Les plaquettes sanguines, également appelées « thrombocytes » (du grec « thrombôsis » qui signifie « caillot », de « thromboûn » : faire coaguler, et « kutos » : enveloppe), sont des composants sanguins incolores et non nucléés (petites cellules sans noyau) très importants, qui jouent un rôle majeur dans l'hémostase, phénomène intimement lié à la coagulation sanguine [1]. Elles ont également un rôle primordial dans l’immunité innée mais aussi adaptative.

Les thrombocytes, ou plaquettes, se forment lorsque des fragments cytoplasmiques de mégacaryocytes [2], qui sont de très grosses cellules multinucléées de la moelle osseuse, proches des sinusoïdes (structure vasculaire médullaire). Ces prolongements de cytoplasme vont traverser la paroi des sinusoïdes et se fragmenter dans la lumière de ces derniers sous la forme de plaquettes qui vont ainsi s'incorporer à la circulation sanguine.

Certaines preuves suggèrent que les plaquettes peuvent également être produites ou stockées dans les poumons, où les mégacaryocytes [3] sont fréquemment trouvés. 

Plaquettes sanguines (thrombocytes) : à quoi servent les plaquettes dans le sang ?

Les plaquettes, ou thrombocytes, qui sont de petits fragments cellulaires incolores présents dans le sang ont pour mission de former des caillots et d’arrêter ou empêcher les saignements (hémopathies malignes, hémorragie massive, etc.). Si l'un des vaisseaux sanguins d’un patient est endommagé, il envoie des signaux aux plaquettes. Les plaquettes sanguines se précipitent alors vers le site endommagé et forment une sorte de bouchon (caillot) pour réparer les dommages.

Le processus de propagation à la surface d'un vaisseau sanguin endommagé [4] pour arrêter le saignement est appelé « adhérence ». En effet, lorsque les plaquettes atteignent le site de la blessure, elles développent des tentacules collants qui les aident à se coller (adhérer) les unes aux autres. Ils envoient également des signaux chimiques pour attirer plus de plaquettes. Les plaquettes supplémentaires s'accumulent sur le caillot dans un processus appelé agrégation.

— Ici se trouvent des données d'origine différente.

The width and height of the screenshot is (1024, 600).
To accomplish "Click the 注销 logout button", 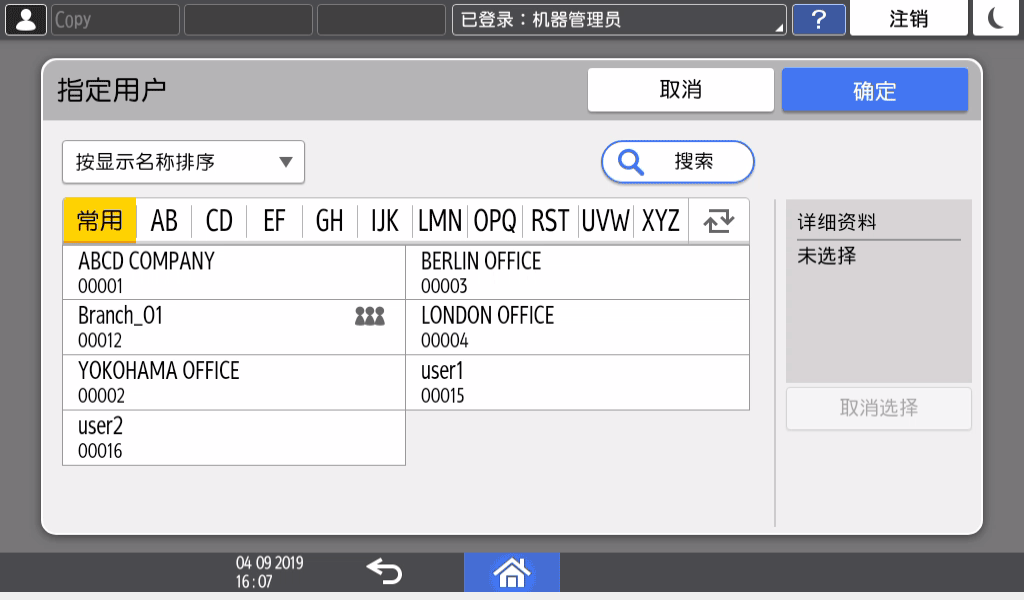I will pos(908,19).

Les plaquettes sont fabriquées dans la moelle osseuse [5], un tissu semblable à une éponge à l'intérieur des os. La moelle osseuse contient des cellules-souches qui se transforment en globules rouges (érythrocytes), en globules blancs (leucocytes) et en plaquettes (thrombocytes). Les plaquettes sanguines jouent un rôle important dans la formation d'un caillot sanguin en s'agrégeant pour bloquer un vaisseau sanguin coupé et fournir une surface sur laquelle les brins de fibrine [6] forment un caillot organisé, en se contractant pour tirer les brins de fibrine ensemble pour rendre le caillot ferme et permanent, et, peut-être le plus important, en fournissant ou en assurant la médiation d'une série de facteurs de coagulation nécessaires à la formation du caillot. Les plaquettes stockent et transportent également plusieurs produits chimiques, notamment la sérotonine, l'épinéphrine, l'histamine et le thromboxane ; lors de l'activation, ces molécules sont libérées et déclenchent une constriction locale des vaisseaux sanguins, ce qui facilite la formation de caillots.

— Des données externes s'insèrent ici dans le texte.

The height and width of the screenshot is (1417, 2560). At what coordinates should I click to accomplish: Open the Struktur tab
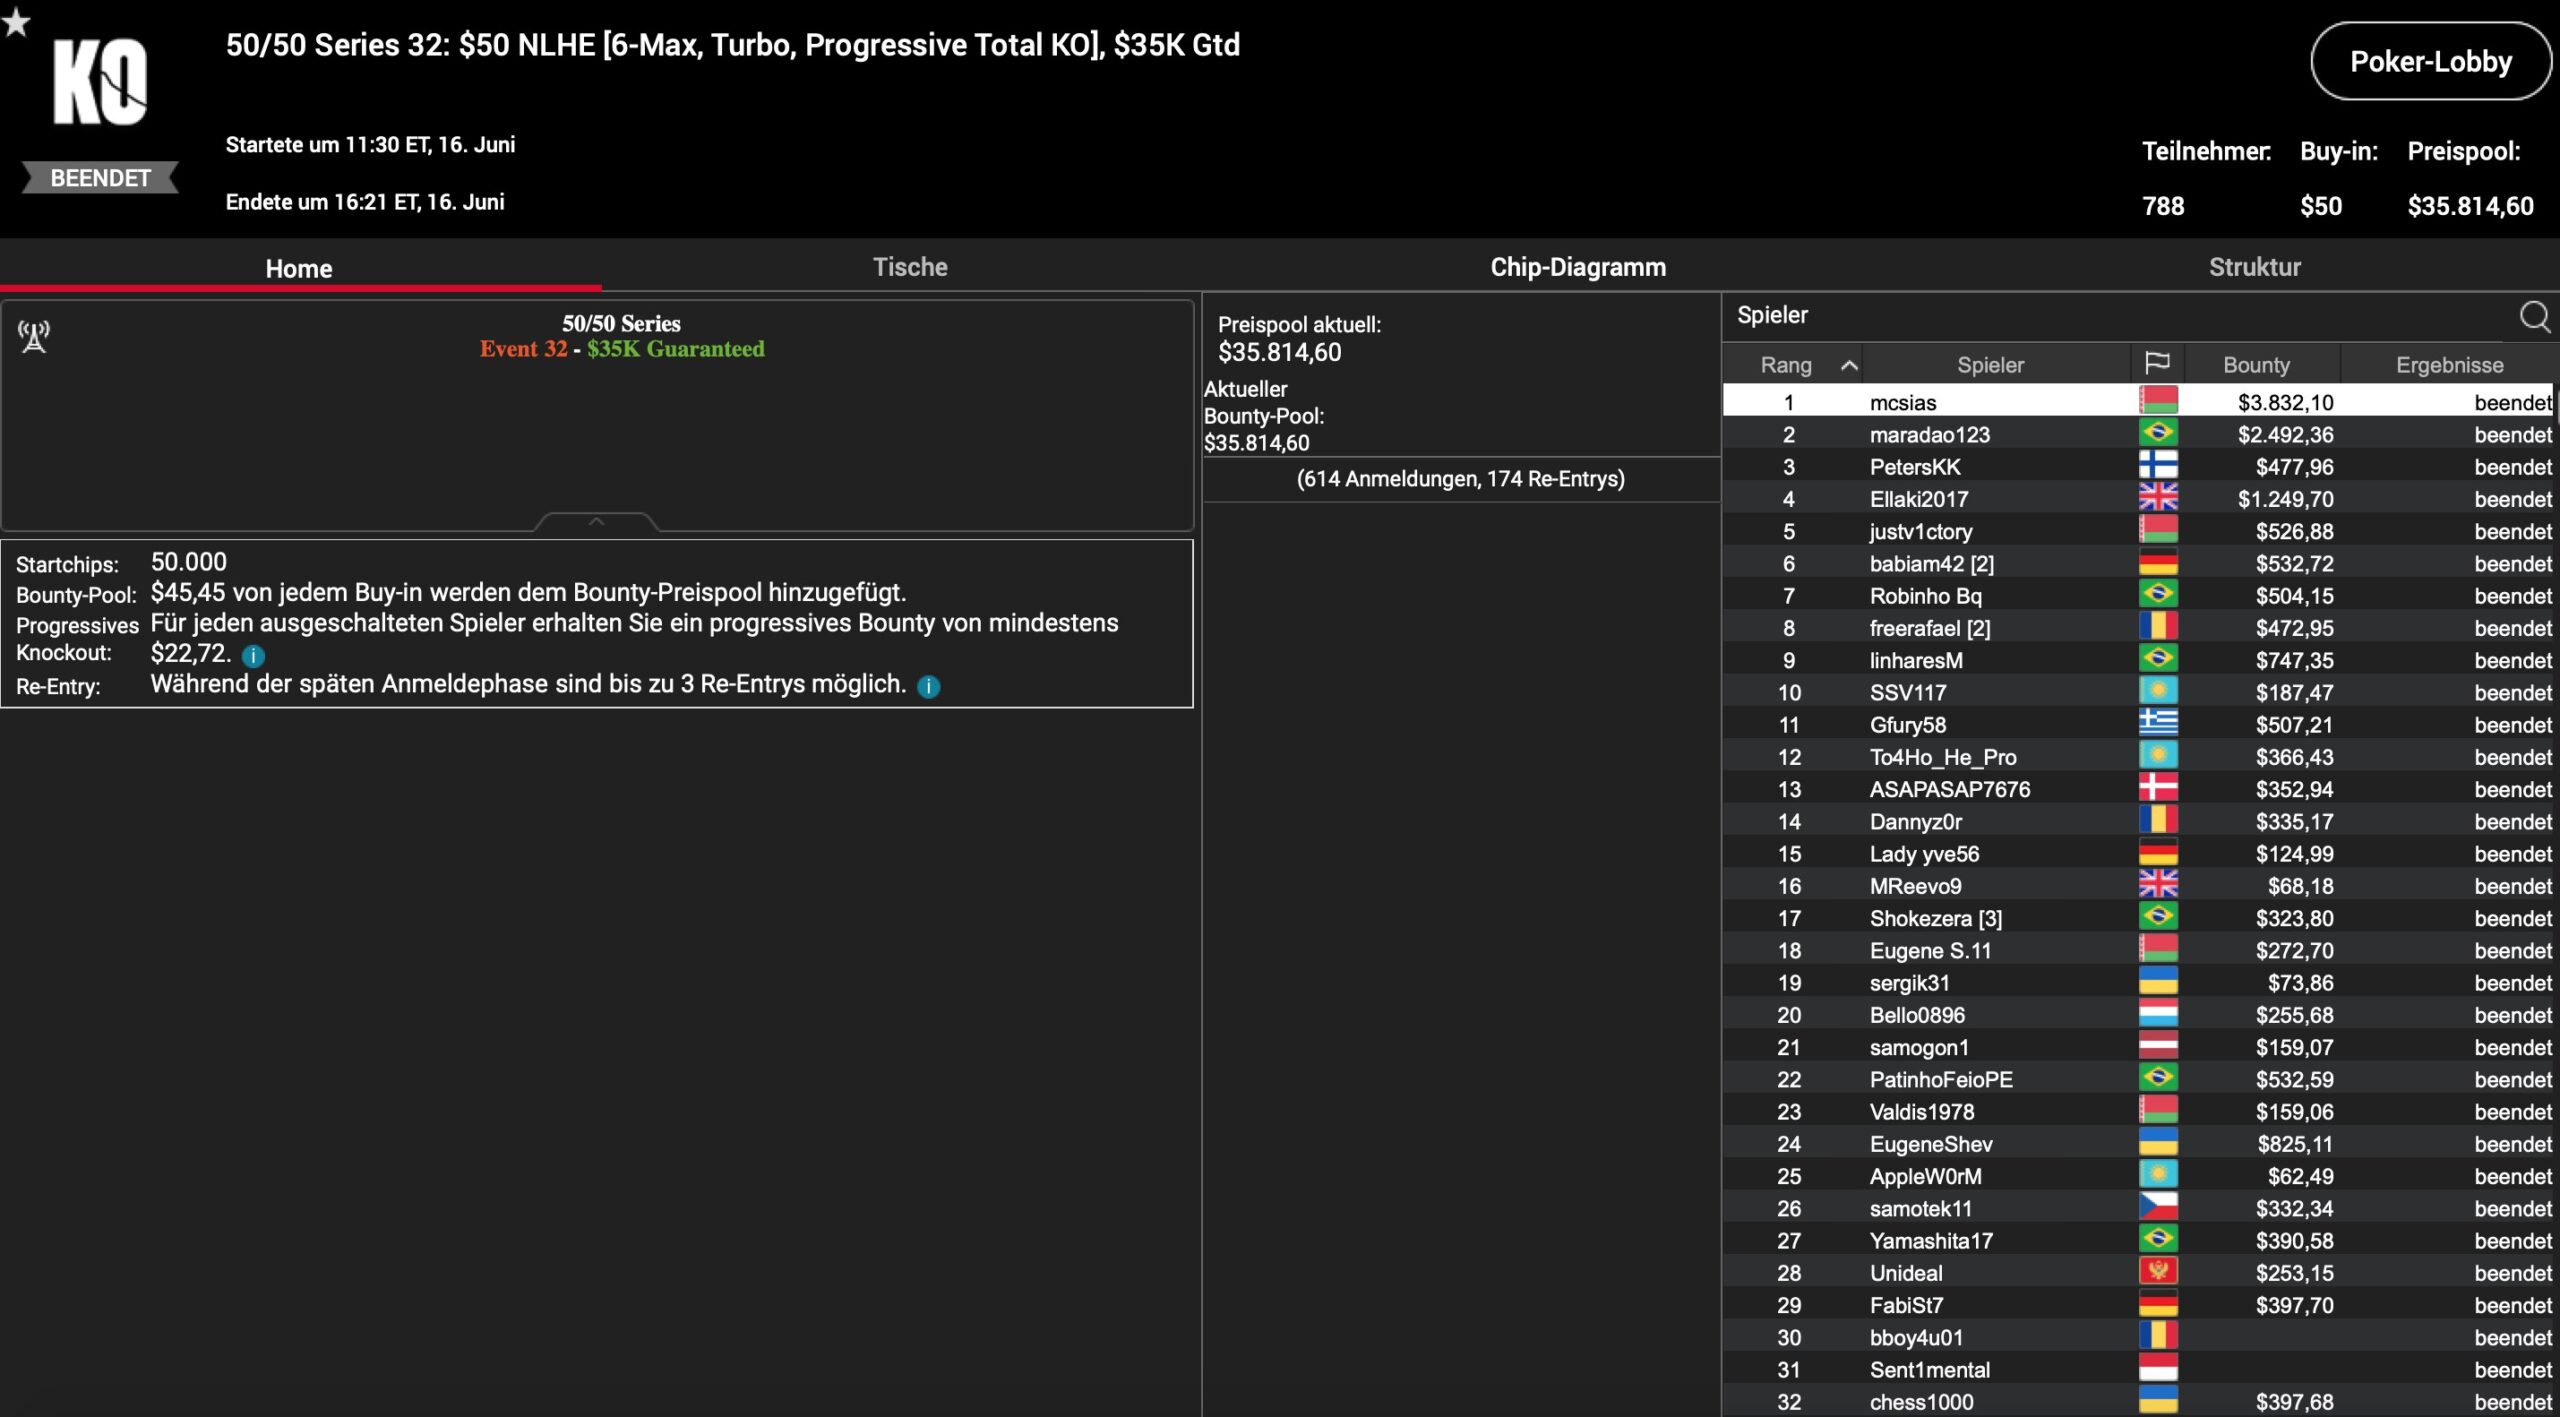pos(2254,267)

« Les plaquettes sont les cellules du sang les plus petites. Spécialisées dans l’hémostase, par leurs propriétés d’adhérence et d’agrégation, elles sont capables dans un premier temps d’assurer l’arrêt rapide d’un saignement. Cependant les études récentes montrent que la fonction des plaquettes ne se limite pas à ce ‘’clou plaquettaire’’, car elles interviennent dans l’angiogenèse [7], l’inflammation et la réaction immunitaire innée. Elles sont en effet impliquées dans le développement de l’athérosclérose, du processus métastatique, et de maladies infectieuses virales. La plaquette est une cellule anucléée, particulière par le développement d’un grand réseau de membranes, et par la présence de granules de sécrétion très spécialisés comme les granules alpha, qui contiennent des molécules impliquées dans l’hémostase, des facteurs de croissance, des facteurs pro- et anti-angiogéniques, et des médiateurs de l’inflammation (maladies inflammatoires). »

Numération des plaquettes : quel est le taux normal de plaquettes sanguines ?

Les plaquettes sanguines sont les plus petites des cellules sanguines et ne peuvent être vues qu'au microscope. Lors d’anomalies du nombre ou de la fonction des plaquettes, un professionnel de santé comme le médecin généraliste peut prescrire à son patient une numération des plaquettes (examen réalisé après une prise de sang).

Seul un test sanguin de routine, un examen hématologique complet, appelé « formule sanguine complète » (FSC), « hémogramme », ou « numération de la formule sanguine » (NFS), permet de connaître le taux de plaquettes sanguines d’un patient et d’envisager le traitement des anomalies.

« La numération plaquettaire [8] fait partie intégrante de l’examen hématologique complet (numération formule sanguine) qui peut être prescrit dans le cadre d’un bilan biologique annuel. Elle est presque toujours demandée quand un patient a des hématomes inexpliqués ou lorsque son temps de saignement est allongé. »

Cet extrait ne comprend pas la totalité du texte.